Life planning used to be an outpost in the financial-advice landscape, practiced mostly by independents with special qualifications — a little training in psychology, say. Now it’s going mainstream. According to The New York Times, the wirehouses and other large firms are increasingly coaching their FAs to speak to clients less about money and more about the meaningful events in their lives.

When Merrill Lynch surveyed investors about what was important to them, “they never said words like beta or alpha,” David Tyrie, the firm’s head of retirement and personal wealth solutions, tells the Times. Similarly, when UBS Wealth Management canvasses clients about their priorities, “the financial stuff is at the bottom,” client development chief Judy Spalthoff is quoted as saying. Both firms are putting significant resources into programs that address the non-financial stuff. At Merrill, it’s Merrill Lynch Clear, a platform for retirement planning that addresses clients’ medical needs, charitable goals and other concerns as well as their income requirements. At UBS, according to the paper, an “advice beyond investing” initiative includes financial-literacy sessions for clients’ kids.

Meanwhile, as FA-IQ has reported, United Capital is rebranding itself as a “financial life manager.” And the firm isn’t just following a cultural hunch, says the Times; it’s basing its new approach on social-science research. A recent survey by Riedel Strategy of investors with assets above $500,000 who had financial dependents showed that “when people talk about their financial lives they talk about working and spending,” Barnaby Riedel tells the newspaper, not saving and investing. Furthermore, when asked about crossroads in their lives, respondents talked about the difficult choices that set them going in one direction or another.

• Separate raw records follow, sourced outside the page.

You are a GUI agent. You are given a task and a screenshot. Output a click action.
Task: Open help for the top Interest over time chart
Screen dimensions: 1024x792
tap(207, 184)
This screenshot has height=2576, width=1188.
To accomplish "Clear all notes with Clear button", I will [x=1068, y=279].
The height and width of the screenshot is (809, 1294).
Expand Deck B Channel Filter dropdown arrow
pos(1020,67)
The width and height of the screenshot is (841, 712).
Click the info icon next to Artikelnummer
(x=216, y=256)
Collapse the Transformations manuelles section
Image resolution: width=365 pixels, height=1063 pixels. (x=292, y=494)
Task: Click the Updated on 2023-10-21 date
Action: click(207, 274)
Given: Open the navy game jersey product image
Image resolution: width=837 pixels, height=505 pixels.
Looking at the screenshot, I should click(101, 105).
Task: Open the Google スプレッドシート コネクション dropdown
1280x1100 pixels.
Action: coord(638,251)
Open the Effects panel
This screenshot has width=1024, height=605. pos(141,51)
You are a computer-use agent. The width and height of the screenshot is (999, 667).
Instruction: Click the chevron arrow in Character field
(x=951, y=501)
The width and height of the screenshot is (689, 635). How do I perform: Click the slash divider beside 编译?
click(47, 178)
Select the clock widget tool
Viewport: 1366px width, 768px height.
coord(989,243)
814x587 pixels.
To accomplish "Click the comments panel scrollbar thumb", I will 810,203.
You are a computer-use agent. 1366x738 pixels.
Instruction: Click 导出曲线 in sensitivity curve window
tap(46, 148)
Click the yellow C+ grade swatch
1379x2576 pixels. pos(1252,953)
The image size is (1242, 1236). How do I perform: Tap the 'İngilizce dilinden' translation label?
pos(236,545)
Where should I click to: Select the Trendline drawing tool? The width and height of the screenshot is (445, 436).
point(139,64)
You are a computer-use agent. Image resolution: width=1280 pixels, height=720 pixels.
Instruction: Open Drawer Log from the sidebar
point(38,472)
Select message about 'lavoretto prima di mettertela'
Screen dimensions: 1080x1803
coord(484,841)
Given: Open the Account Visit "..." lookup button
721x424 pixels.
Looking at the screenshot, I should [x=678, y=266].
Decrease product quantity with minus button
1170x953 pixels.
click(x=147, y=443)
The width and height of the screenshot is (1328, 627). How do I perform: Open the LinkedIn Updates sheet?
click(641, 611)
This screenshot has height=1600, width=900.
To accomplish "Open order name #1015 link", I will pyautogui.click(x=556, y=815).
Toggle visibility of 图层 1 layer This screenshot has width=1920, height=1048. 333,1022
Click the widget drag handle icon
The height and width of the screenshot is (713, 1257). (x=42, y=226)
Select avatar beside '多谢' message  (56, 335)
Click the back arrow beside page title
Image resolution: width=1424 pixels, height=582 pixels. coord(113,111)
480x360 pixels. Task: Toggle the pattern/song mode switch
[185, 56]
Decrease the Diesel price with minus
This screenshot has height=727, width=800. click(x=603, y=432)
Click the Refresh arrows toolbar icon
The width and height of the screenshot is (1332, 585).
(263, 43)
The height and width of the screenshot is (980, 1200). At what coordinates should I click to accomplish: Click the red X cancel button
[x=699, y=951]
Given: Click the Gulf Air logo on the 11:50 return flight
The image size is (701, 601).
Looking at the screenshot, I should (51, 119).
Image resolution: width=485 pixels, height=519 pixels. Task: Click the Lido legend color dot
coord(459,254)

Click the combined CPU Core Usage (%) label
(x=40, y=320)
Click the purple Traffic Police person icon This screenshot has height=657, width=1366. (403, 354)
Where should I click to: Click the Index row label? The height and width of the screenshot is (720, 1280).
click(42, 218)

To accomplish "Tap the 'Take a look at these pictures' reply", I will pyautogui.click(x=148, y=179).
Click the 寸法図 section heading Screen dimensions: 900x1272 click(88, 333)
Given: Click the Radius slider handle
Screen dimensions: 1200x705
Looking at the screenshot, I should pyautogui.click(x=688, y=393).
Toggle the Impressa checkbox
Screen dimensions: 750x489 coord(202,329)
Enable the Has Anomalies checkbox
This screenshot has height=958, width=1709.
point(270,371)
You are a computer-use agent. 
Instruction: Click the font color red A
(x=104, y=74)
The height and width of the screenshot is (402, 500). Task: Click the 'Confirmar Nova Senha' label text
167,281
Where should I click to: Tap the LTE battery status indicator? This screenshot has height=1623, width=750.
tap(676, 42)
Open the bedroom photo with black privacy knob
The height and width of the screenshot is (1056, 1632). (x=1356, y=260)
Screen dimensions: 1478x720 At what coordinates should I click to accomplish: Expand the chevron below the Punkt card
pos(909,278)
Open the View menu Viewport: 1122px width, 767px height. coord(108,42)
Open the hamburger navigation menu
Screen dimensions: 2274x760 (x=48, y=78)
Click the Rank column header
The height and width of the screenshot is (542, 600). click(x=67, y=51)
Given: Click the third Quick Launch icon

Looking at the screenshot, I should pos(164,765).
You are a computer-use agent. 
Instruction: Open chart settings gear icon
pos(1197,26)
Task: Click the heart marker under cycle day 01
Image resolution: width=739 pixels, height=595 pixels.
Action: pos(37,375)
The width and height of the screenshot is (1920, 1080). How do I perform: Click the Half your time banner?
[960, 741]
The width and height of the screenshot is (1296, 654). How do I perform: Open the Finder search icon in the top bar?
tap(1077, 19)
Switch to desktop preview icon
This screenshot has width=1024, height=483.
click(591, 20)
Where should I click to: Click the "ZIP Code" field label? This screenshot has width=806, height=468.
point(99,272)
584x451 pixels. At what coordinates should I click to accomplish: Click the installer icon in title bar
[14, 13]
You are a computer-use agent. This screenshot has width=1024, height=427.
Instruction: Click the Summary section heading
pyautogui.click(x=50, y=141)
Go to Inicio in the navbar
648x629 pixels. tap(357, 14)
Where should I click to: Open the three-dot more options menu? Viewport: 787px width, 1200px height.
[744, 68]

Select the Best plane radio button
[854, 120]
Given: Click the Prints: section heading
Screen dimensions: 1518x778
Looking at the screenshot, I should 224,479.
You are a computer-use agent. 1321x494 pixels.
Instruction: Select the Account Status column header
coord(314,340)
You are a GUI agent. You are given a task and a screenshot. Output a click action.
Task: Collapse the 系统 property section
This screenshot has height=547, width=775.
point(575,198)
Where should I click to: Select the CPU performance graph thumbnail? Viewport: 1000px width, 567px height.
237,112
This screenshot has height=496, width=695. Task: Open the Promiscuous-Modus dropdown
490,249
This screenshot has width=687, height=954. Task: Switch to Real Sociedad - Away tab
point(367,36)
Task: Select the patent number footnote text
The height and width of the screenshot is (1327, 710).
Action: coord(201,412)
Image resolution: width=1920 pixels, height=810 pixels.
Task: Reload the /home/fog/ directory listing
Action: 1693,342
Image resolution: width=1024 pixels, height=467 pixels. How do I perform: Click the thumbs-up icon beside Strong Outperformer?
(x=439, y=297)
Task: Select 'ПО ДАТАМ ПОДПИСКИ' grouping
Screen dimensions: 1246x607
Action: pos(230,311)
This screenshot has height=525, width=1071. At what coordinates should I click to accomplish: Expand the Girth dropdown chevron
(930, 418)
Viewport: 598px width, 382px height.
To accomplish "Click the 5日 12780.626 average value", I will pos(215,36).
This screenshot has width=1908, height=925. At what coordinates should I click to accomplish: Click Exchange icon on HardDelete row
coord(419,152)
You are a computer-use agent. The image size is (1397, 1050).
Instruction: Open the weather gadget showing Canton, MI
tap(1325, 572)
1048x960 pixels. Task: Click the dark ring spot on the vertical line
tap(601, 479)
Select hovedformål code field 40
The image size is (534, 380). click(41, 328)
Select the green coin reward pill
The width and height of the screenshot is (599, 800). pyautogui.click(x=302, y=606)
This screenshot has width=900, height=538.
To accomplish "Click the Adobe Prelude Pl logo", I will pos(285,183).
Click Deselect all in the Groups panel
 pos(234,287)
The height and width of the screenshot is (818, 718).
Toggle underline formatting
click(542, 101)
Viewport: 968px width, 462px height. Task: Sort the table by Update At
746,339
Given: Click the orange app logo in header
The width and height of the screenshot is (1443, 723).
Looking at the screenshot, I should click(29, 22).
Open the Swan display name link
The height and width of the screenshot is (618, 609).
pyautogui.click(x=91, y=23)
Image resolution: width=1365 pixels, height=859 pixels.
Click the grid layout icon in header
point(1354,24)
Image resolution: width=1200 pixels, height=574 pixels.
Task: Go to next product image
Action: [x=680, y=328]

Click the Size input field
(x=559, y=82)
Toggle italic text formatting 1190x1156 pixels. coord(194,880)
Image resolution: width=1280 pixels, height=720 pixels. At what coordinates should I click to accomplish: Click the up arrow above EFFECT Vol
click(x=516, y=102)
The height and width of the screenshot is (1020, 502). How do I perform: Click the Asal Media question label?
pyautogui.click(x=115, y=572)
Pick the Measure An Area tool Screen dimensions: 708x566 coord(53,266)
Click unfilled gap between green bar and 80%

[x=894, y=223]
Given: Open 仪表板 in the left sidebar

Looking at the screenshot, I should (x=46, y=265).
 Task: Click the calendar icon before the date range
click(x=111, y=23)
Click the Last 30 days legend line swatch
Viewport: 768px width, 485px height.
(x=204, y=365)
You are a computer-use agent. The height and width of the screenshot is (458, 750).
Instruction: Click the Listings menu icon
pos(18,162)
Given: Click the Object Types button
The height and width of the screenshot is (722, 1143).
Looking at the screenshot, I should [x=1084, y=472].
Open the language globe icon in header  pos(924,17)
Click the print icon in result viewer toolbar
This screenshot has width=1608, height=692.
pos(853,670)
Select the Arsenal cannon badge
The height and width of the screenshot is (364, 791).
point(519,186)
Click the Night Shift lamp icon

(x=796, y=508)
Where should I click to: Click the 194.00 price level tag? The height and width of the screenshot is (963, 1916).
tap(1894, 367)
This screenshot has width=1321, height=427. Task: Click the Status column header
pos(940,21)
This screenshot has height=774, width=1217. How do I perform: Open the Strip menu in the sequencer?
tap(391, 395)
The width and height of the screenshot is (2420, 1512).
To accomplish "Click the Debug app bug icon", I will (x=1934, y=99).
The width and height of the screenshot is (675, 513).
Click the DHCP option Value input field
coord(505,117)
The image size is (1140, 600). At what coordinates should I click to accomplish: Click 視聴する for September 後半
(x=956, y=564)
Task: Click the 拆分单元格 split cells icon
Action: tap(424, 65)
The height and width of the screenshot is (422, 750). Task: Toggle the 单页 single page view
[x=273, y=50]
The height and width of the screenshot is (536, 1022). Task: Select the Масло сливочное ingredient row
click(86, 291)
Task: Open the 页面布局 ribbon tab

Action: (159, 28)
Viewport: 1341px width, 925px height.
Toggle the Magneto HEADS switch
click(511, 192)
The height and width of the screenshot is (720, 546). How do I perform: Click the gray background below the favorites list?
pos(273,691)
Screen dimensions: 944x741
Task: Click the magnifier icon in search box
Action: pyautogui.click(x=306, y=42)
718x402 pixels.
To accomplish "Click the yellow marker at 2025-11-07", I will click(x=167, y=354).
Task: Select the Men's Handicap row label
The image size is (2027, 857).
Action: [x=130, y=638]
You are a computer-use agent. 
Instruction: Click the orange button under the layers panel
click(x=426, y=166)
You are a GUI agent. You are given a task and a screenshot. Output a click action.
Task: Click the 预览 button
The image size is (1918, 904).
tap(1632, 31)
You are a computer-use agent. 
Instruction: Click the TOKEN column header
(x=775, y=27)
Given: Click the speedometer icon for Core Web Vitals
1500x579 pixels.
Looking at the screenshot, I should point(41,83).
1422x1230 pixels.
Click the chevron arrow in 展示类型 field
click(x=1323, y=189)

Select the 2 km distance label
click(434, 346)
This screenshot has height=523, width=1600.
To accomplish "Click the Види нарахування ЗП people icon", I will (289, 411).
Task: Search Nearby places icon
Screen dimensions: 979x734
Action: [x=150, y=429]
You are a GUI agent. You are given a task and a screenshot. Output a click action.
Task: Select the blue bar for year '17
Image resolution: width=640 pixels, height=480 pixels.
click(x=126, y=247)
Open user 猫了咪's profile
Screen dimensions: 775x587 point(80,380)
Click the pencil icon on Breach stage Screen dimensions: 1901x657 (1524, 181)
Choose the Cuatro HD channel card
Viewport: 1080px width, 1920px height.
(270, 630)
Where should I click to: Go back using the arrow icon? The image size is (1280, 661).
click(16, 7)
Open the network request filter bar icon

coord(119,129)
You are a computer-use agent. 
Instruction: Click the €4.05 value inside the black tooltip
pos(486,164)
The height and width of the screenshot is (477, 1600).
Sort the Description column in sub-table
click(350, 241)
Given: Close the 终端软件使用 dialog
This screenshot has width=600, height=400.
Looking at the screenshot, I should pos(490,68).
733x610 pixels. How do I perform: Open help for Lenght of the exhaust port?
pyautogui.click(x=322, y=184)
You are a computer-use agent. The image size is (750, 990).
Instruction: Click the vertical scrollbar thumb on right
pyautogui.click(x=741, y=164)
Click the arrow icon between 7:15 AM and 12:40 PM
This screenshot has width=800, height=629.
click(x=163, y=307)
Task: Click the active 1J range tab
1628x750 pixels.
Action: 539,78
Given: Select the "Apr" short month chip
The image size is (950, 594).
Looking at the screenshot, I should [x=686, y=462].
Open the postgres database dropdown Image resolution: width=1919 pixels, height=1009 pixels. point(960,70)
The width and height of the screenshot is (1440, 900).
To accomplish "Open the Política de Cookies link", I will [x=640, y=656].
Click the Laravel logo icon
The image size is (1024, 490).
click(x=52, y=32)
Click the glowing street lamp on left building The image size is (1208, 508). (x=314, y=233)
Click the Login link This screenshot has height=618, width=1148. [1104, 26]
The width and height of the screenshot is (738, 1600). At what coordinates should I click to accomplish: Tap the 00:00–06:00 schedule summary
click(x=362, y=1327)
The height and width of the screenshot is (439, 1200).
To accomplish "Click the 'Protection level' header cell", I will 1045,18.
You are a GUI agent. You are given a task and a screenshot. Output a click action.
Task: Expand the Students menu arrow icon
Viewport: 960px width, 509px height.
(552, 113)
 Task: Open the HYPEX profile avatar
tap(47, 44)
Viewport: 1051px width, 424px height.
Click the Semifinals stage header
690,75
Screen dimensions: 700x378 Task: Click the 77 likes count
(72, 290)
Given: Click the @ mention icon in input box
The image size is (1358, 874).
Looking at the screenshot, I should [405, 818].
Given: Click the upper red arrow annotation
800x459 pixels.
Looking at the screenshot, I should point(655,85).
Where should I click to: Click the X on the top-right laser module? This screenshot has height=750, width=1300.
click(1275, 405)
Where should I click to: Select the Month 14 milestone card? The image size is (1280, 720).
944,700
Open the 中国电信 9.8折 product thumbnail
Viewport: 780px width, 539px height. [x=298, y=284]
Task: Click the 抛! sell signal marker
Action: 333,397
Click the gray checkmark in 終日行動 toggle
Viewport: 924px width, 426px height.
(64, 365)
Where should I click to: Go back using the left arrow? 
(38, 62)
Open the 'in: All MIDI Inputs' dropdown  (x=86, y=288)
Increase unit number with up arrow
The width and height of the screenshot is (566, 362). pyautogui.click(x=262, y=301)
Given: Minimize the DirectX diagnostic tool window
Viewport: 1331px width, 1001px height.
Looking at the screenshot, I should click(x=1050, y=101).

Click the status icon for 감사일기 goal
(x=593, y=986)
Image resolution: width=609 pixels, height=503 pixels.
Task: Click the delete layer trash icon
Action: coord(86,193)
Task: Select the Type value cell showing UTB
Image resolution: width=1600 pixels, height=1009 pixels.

So now, ThinkAdvisor reports, visitors to United Capital’s website see a video (though not on the home page, which is presumably undergoing a redesign) about whether to choose private school for the kids over more vacations, or a second home over an earlier retirement. Joe Duran, the firm’s CEO, tells ThinkAdvisor such decisions — not asset-allocation choices — are what financial life management is about. Interestingly, he has not trademarked that phrase, even though it’s part of his firm’s name, because Duran sees it as a concept that he hopes will spread through the industry. Still, he considers United Capital a front-runner. “We want to be the first billion-dollar brand in financial life management,” ThinkAdvisor quotes him as saying. The firm has AUM of $13 billion — “large enough to make a difference,” Duran tells the website.